The ACME challenge requires port 80 to be open and accessible from the internet. Some administrators disable HTTP traffic on port 80 for security reasons, but this will prevent TLS (SSL) certificate generation and renewal. Ensure port 80 is open in your firewall and not blocked by your hosting provider.

Install or reconfigure passbolt

If you don’t have passbolt installed please check on the hosting section for more information on how to install passbolt on debian.
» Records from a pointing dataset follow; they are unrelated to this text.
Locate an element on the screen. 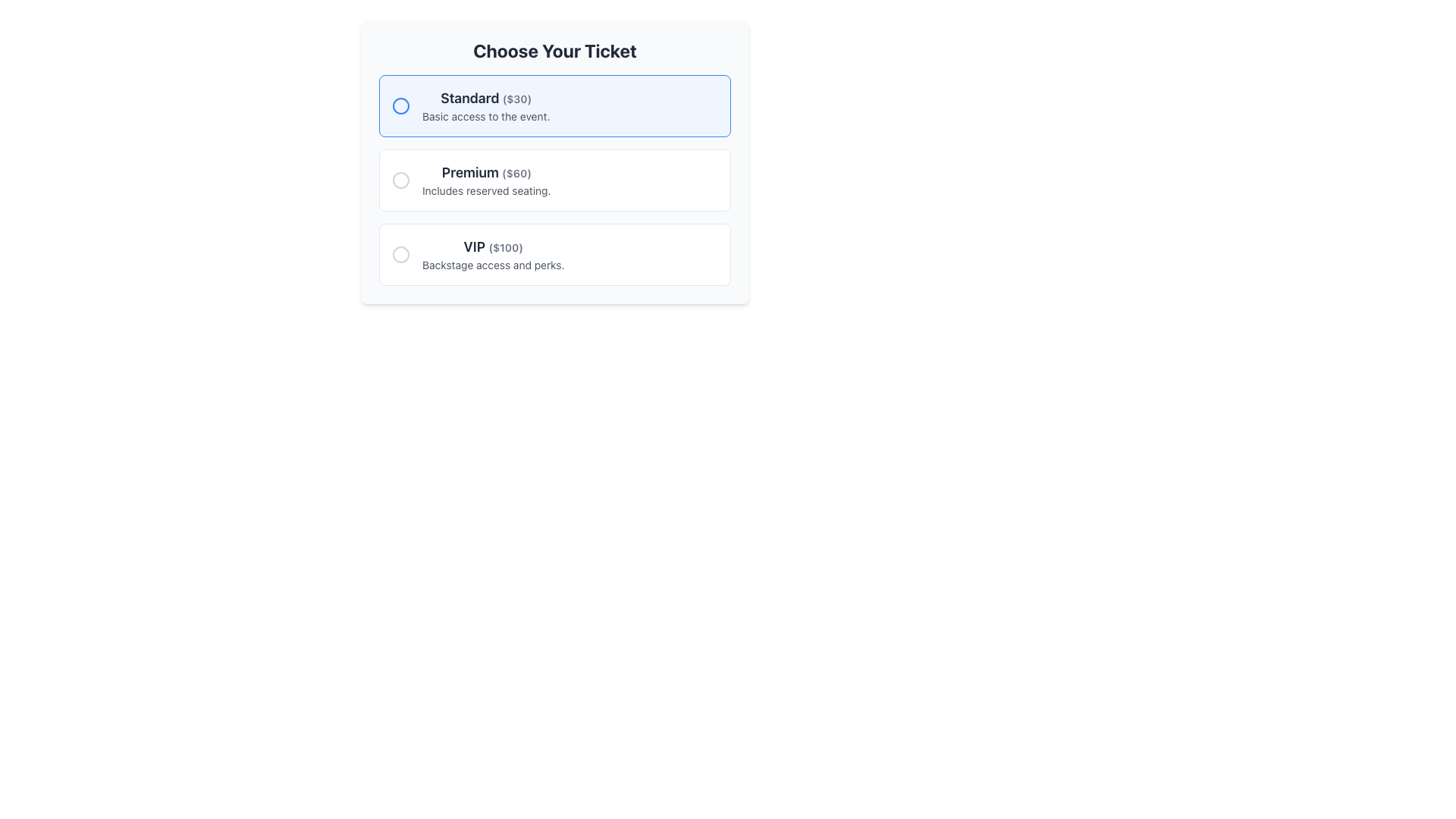  the 'Premium ($60)' radio button option is located at coordinates (554, 180).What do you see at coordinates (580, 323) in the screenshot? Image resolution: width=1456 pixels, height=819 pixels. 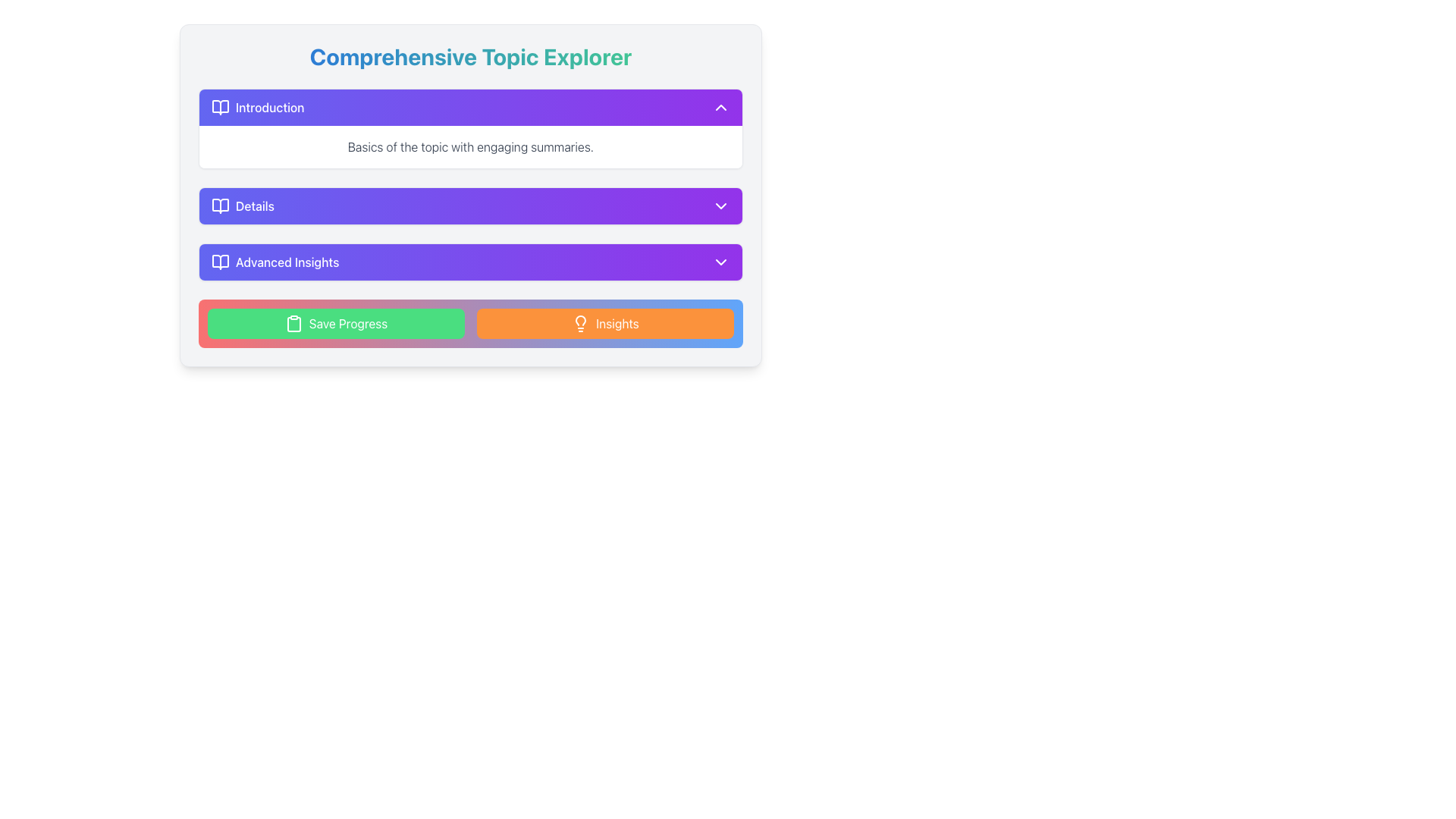 I see `the button labeled 'Insights' which contains the lightbulb icon on its left side, located in the bottom right corner of the interface` at bounding box center [580, 323].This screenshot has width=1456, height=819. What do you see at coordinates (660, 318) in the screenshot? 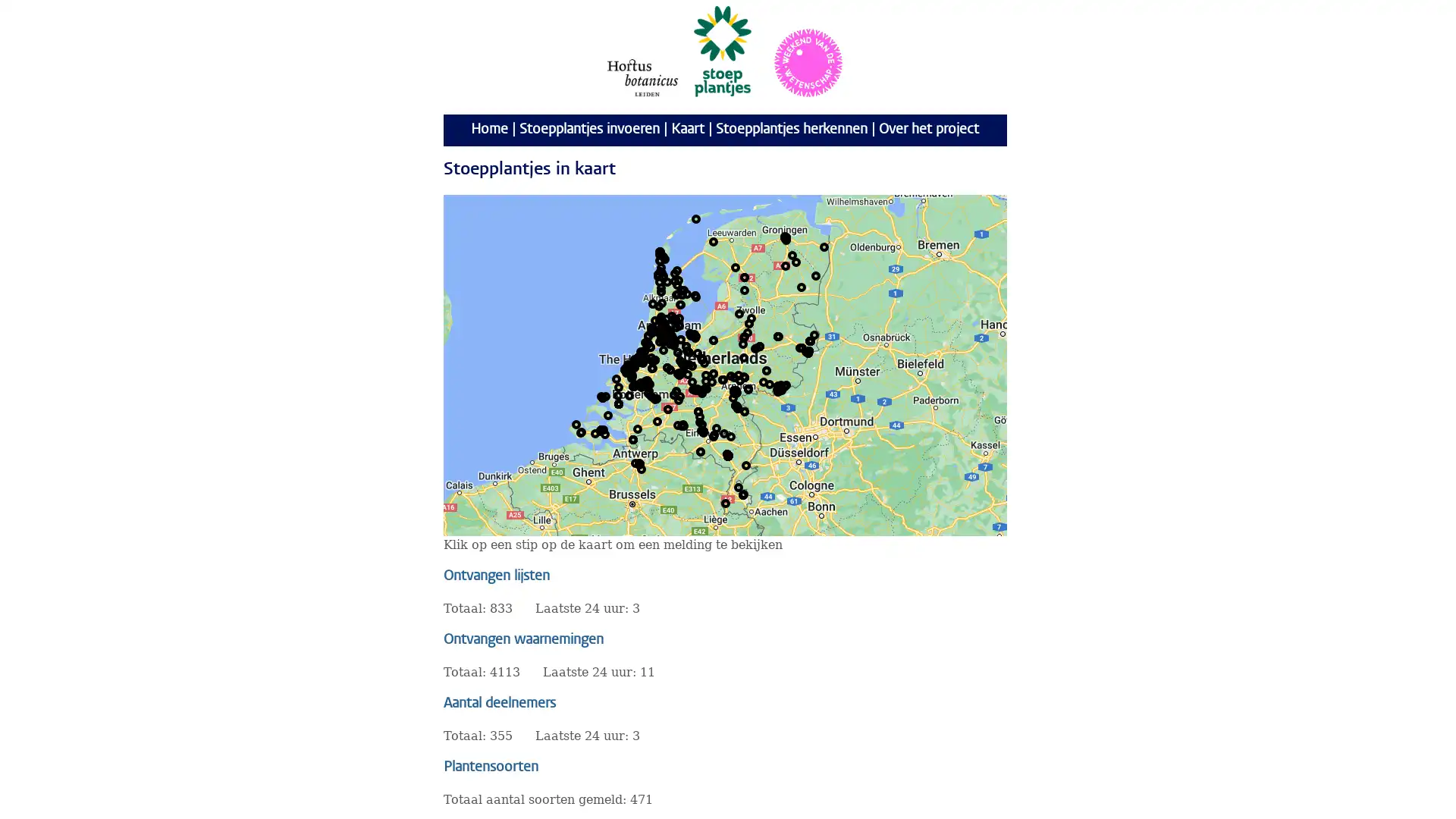
I see `Telling van A.martens-twisk aatmartenstwisk@gmail.com op 18 mei 2022` at bounding box center [660, 318].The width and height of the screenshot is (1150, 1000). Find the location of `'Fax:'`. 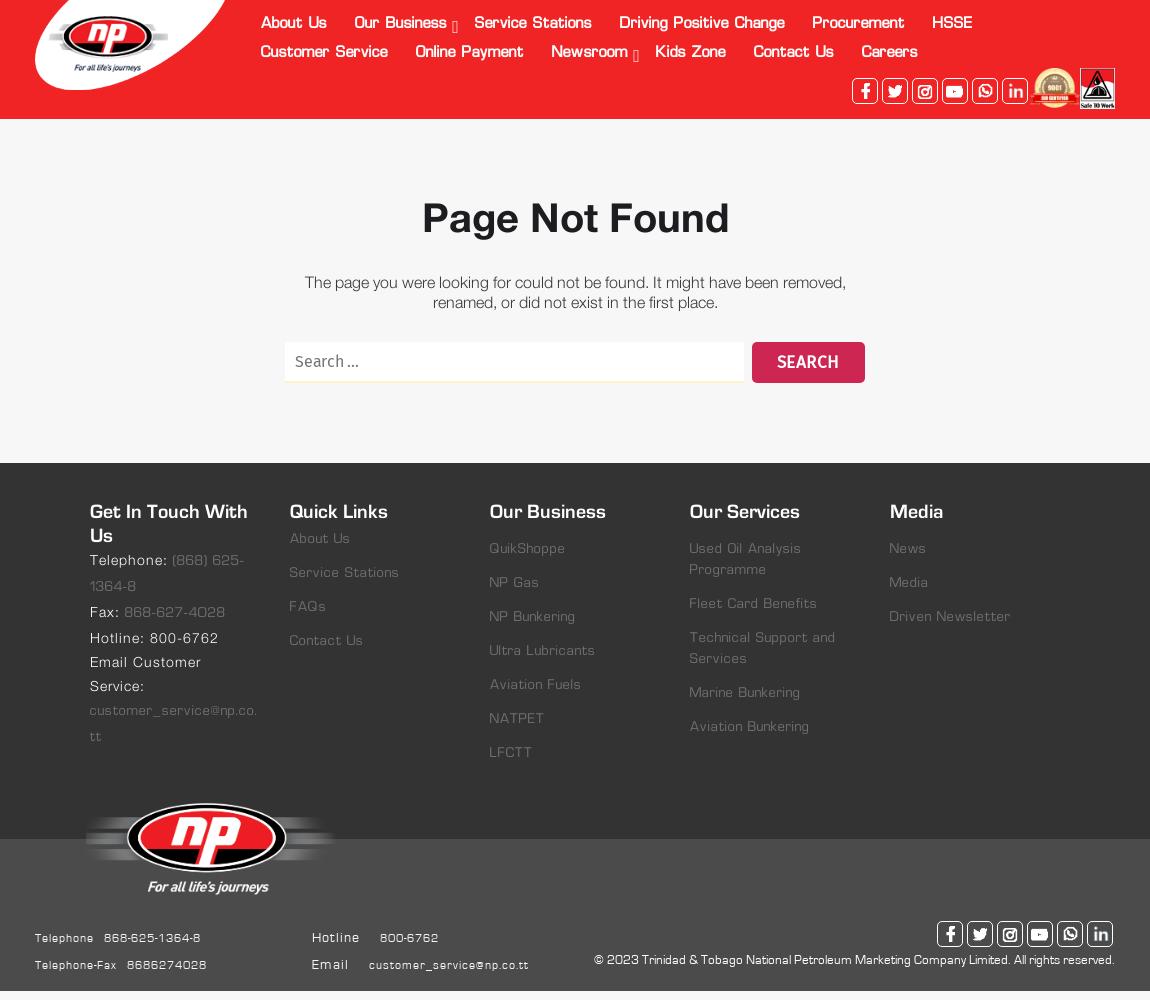

'Fax:' is located at coordinates (106, 610).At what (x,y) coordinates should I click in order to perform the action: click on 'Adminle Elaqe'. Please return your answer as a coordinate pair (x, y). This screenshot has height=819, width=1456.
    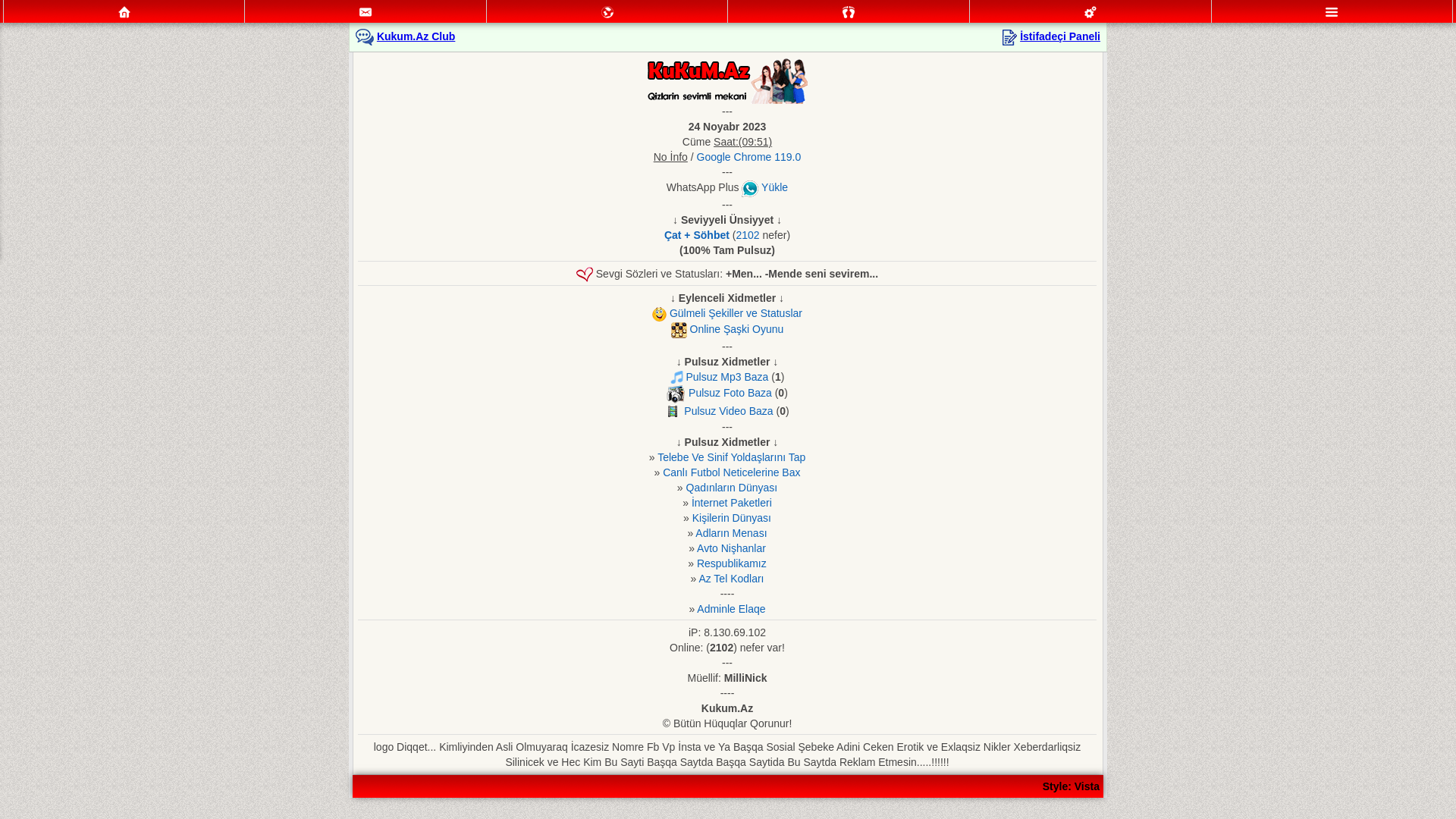
    Looking at the image, I should click on (731, 607).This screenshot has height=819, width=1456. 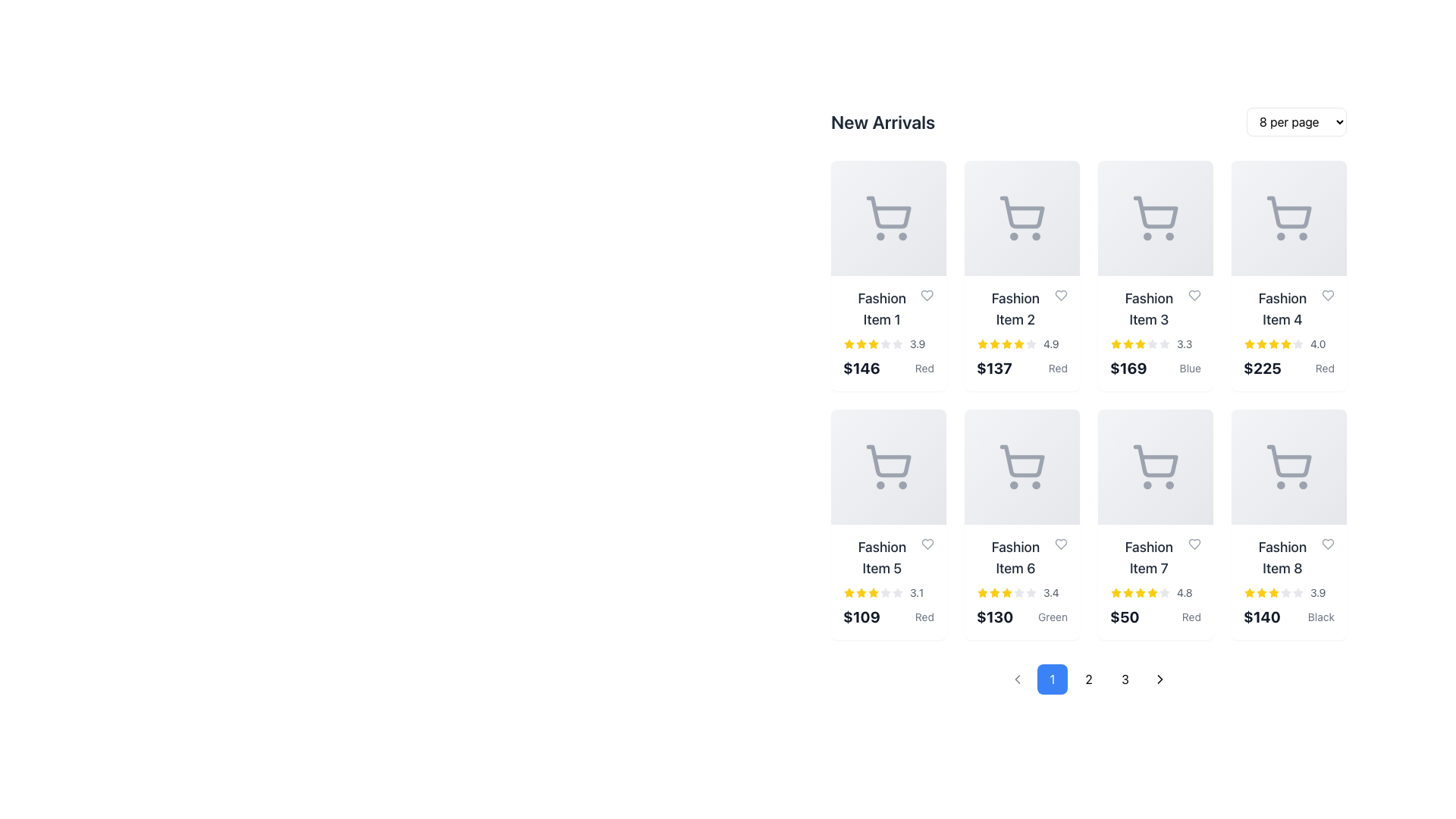 I want to click on the static text label for 'Fashion Item 7' located at the top of the product card in the second row and third column of the grid layout, so click(x=1154, y=558).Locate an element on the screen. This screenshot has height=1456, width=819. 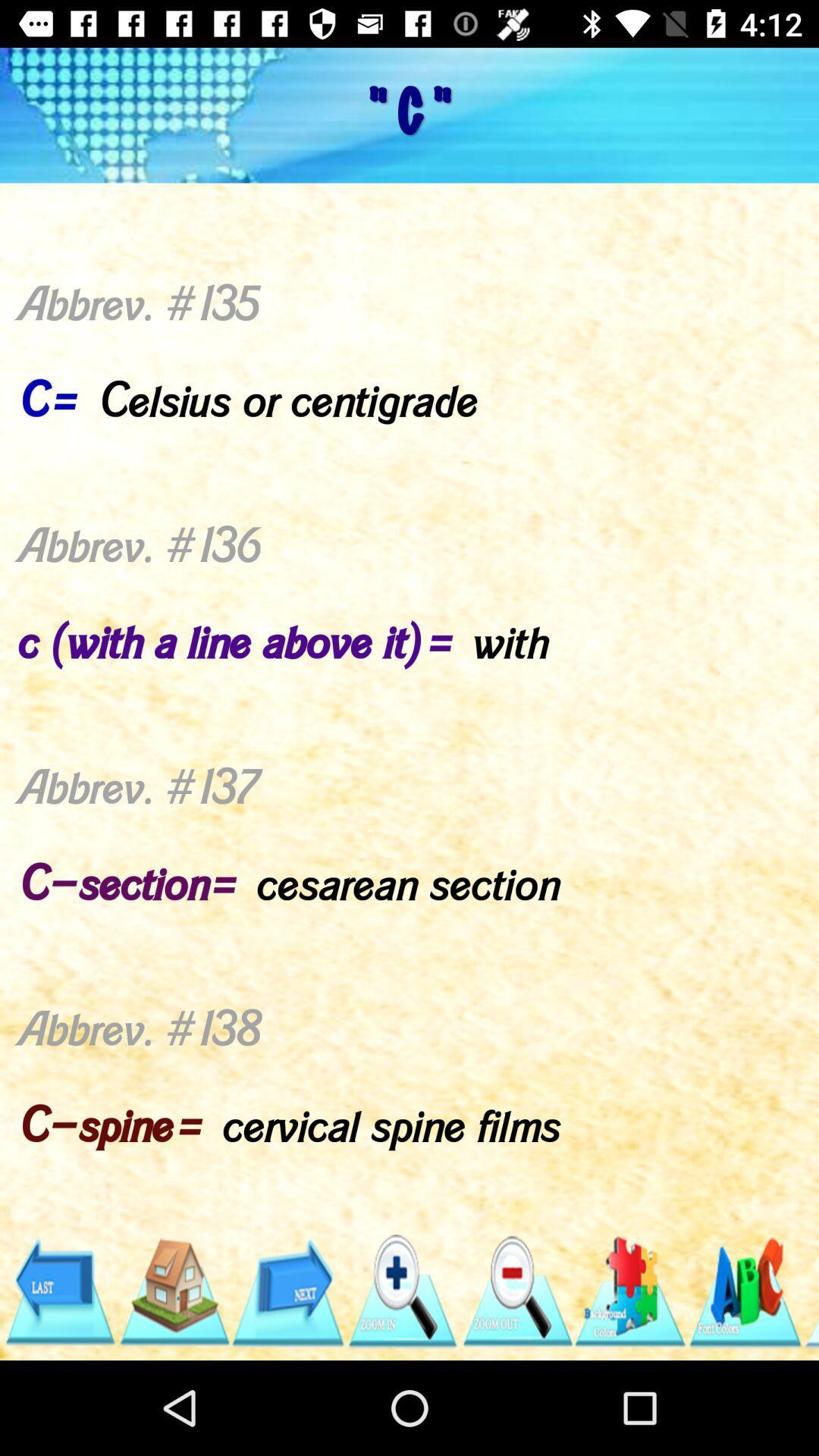
item below abbrev 	135	 	c	 icon is located at coordinates (173, 1291).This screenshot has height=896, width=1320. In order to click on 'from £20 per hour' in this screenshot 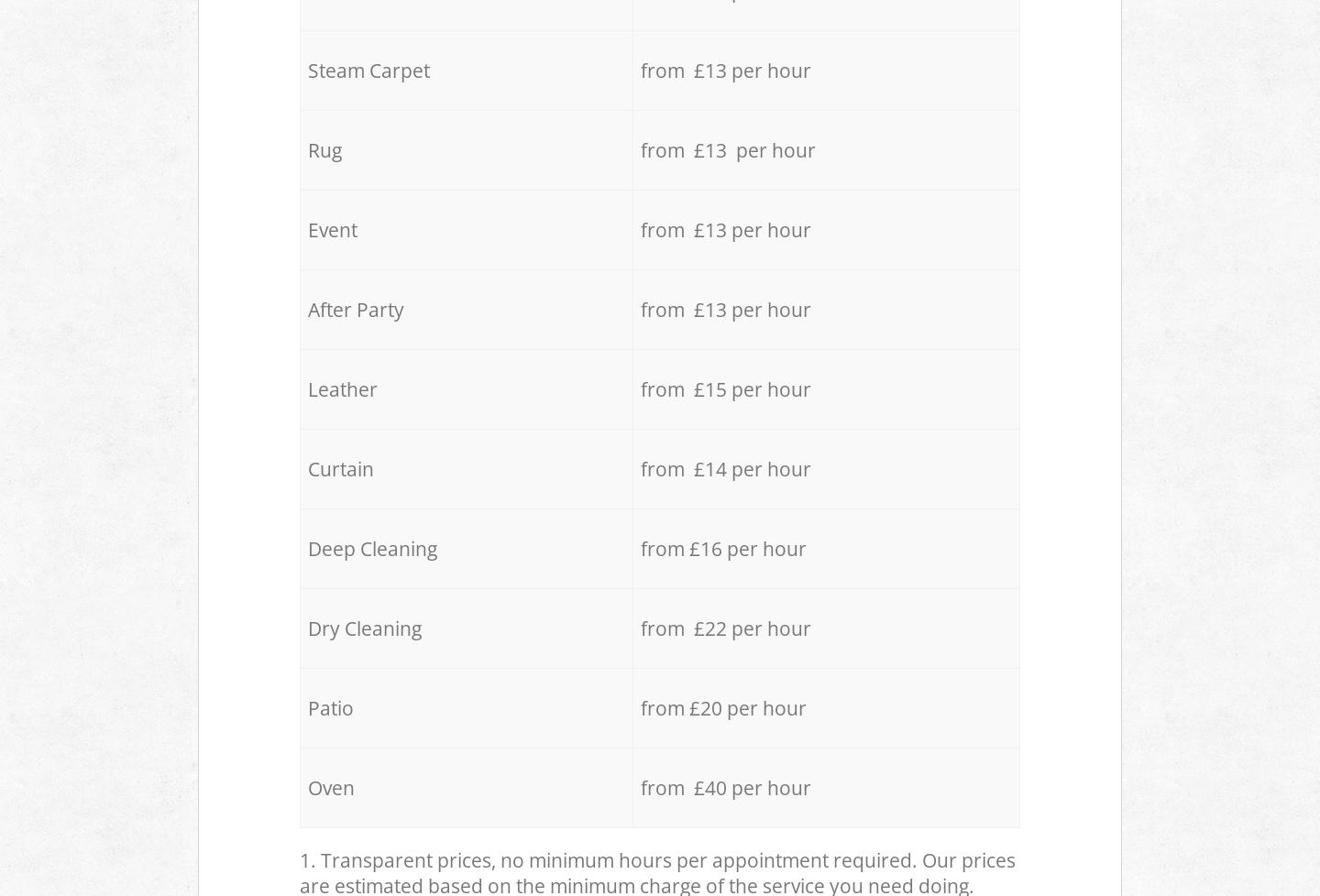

If you have already installed passbolt then you want to execute the following command to start the configuration process for TLS (SSL):

sudo dpkg-reconfigure passbolt-pro-server

You most likely want to say ‘NO’ to the mariadb/mysql setup question and go for the nginx setup

The passbolt debian based package currently supports the configuration of nginx. It comes with a default configuration that supports:

  • Serving passbolt on port 80 (http)
  • Serving passbolt on port 443 (https)

The following steps will guide you through the option that uses Let’s encrypt method to enable SSL.

Configure nginx dialog
fig. Configure nginx dialog

After choosing yes you will be prompted with the following dialog where you can choose which method you prefer to configure SSL on nginx:

nginx SSL dialog
fig. nginx SSL dialog

You will now need to introduce the name of the domain name assinged to your server:

nginx domain name
fig. nginx domain name

Finally you will need to provide an email address for Let’s encrypt to notify you for renewals and other admin info:

lets encrypt admin email
fig. lets encrypt admin email

If everything goes fine you should see a final message that points you to finish passbolt configuration:

Success message
fig. Success message

Reload nginx after finish the reconfigure to use the SSL configuration.

sudo systemctl reload nginx
warning

Finally, ensure fullBaseUrl value in /etc/passbolt/passbolt.php starts with https://.

And that’s it you should be able to reach your server on the domain you specified.